Understanding engineering economics

One of the most important books in my telecom library is entitled Engineering Economy, A Manager’s Guide to Economic Decision Making, by AT&T – the original, pre-divestiture, full Bell System, AT&T.

Mine is a copy of the third edition, dating back to 1977, just a couple years before I got into the industry, but likely well before many of my readers were born.

The age of the book doesn’t change the utility of the training contained within.

Fundamentally, when there are alternatives available for the deployment of capital, engineering economics provides a disciplined approach to evaluating the economic outcomes, considering revenue, operating expense, capital and other cash flows.

For any given project, there are usually a number of possible alternatives. For example, for a given area, should fibre or fixed wireless be deployed? The analysis tools allow the manager to assess the difference in cash flows, revenue and expenditures, over the live of the project analysis.

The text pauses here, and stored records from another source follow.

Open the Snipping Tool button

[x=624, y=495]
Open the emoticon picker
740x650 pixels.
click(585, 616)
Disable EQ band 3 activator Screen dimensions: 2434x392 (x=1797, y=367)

In each case, an option that must be considered is maintaining the status quo, a “do nothing” alternative.

I’m not an economist and I’m not a professional engineer. This book was designed to help managers like me understand how to assess business decisions.

Among other benefits, an appreciation of engineering economics provides a framework to recognize the difference between “threatening” to reduce a budget, and a budget reduction occurring as a logical consequence or outcome of a policy determination.

Why am I highlighting a 43-year-old, out-of-print text book? The concepts are just as important today. A basic understanding of economic analysis should be considered a prerequisite for regulatory or government policy work in the telecommunications industry.